<<<<

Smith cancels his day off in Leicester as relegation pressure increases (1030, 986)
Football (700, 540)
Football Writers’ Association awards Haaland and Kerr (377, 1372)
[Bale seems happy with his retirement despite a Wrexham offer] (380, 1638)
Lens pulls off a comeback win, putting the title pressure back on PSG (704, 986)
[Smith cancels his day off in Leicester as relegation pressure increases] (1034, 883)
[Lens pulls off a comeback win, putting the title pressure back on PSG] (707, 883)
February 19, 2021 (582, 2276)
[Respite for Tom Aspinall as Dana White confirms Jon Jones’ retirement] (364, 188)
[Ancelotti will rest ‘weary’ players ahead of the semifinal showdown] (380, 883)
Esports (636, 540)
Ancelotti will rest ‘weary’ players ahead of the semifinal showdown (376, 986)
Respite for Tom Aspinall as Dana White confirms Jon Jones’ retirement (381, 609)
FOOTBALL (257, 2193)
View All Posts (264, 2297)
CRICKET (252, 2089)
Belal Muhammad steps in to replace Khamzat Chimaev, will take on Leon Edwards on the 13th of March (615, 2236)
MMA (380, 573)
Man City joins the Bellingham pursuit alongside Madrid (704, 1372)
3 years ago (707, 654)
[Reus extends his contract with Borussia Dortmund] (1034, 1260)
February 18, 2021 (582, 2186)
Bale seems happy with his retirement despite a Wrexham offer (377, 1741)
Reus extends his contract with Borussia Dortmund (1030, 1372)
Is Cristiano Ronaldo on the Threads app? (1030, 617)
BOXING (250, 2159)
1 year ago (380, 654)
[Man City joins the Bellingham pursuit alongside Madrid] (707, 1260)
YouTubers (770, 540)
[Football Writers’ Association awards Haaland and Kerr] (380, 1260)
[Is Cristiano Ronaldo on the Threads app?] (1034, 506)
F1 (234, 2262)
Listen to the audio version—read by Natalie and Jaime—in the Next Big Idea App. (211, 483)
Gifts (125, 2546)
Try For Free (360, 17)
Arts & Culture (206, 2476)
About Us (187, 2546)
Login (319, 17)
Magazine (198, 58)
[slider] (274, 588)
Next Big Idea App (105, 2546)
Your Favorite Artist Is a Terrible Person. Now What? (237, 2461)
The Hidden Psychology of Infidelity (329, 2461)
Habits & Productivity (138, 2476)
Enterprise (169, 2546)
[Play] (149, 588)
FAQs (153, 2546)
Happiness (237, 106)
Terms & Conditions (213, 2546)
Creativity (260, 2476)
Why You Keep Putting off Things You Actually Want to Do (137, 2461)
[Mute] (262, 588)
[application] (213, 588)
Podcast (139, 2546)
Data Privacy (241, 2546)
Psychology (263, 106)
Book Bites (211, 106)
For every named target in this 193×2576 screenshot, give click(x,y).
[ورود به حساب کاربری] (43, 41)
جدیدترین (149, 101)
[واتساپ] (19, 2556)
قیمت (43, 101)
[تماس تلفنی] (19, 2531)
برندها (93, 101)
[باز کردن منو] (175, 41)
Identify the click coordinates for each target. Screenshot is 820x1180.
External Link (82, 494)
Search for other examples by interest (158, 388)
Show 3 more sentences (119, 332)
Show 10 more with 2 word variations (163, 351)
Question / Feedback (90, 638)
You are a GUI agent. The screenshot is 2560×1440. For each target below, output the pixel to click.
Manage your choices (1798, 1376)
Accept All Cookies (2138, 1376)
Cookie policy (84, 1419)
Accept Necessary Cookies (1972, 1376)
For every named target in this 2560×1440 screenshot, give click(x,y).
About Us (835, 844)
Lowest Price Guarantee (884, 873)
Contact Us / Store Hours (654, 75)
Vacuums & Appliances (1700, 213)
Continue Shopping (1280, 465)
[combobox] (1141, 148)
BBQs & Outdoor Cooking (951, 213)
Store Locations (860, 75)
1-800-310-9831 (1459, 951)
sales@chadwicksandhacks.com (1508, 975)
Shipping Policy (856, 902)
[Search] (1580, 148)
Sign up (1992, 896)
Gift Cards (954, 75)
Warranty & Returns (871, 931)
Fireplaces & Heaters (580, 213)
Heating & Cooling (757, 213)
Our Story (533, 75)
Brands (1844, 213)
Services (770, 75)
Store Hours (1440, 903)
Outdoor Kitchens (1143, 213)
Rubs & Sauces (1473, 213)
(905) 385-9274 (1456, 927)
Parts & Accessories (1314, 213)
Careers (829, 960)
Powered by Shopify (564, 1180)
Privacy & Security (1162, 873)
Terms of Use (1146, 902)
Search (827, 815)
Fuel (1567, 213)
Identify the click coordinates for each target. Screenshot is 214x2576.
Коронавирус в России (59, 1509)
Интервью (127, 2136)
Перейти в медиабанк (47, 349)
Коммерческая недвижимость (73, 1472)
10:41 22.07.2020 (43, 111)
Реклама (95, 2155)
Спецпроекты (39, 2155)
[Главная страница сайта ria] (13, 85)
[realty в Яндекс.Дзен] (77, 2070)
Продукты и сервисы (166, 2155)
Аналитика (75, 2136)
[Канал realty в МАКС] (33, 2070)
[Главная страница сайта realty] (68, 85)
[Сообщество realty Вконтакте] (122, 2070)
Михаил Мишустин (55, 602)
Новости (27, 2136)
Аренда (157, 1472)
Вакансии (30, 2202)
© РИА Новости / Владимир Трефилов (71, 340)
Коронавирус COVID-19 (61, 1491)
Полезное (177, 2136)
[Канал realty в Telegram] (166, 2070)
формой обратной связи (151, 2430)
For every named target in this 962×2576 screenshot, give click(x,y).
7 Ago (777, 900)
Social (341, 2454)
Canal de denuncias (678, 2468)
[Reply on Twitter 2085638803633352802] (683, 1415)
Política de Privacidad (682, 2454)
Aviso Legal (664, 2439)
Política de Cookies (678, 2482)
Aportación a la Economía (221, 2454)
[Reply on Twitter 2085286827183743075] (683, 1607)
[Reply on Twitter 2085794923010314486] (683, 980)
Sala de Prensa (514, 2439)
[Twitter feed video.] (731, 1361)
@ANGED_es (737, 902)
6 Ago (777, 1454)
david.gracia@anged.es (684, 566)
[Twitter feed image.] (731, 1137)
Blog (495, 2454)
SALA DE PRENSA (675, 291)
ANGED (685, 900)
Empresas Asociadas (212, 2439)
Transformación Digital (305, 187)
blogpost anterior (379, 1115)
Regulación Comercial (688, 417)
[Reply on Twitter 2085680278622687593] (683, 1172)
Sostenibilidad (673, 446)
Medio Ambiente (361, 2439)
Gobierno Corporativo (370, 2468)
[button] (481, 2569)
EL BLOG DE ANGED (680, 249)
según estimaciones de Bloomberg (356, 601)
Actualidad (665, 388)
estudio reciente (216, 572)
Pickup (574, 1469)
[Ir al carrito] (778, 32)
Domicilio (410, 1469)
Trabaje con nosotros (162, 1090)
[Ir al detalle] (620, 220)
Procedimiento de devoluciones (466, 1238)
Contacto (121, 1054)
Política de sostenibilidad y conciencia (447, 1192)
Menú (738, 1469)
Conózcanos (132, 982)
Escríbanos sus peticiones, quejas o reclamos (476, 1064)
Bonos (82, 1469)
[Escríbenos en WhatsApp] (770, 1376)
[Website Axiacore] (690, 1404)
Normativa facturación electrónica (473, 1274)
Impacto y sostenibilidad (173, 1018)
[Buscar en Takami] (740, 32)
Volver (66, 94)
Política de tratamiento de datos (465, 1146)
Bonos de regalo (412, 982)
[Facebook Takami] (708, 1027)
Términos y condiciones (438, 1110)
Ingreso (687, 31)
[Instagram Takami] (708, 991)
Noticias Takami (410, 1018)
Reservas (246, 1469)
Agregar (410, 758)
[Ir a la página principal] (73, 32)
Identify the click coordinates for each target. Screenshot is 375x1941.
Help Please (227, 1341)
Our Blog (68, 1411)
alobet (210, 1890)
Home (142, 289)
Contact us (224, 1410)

>>>>

__Exercise__.
With the line containing "[Smith cancels his" as the last one, please set down exactly the lines of the records above from their very first line, and nothing more.

__Answer__.
Smith cancels his day off in Leicester as relegation pressure increases (1030, 986)
Football (700, 540)
Football Writers’ Association awards Haaland and Kerr (377, 1372)
[Bale seems happy with his retirement despite a Wrexham offer] (380, 1638)
Lens pulls off a comeback win, putting the title pressure back on PSG (704, 986)
[Smith cancels his day off in Leicester as relegation pressure increases] (1034, 883)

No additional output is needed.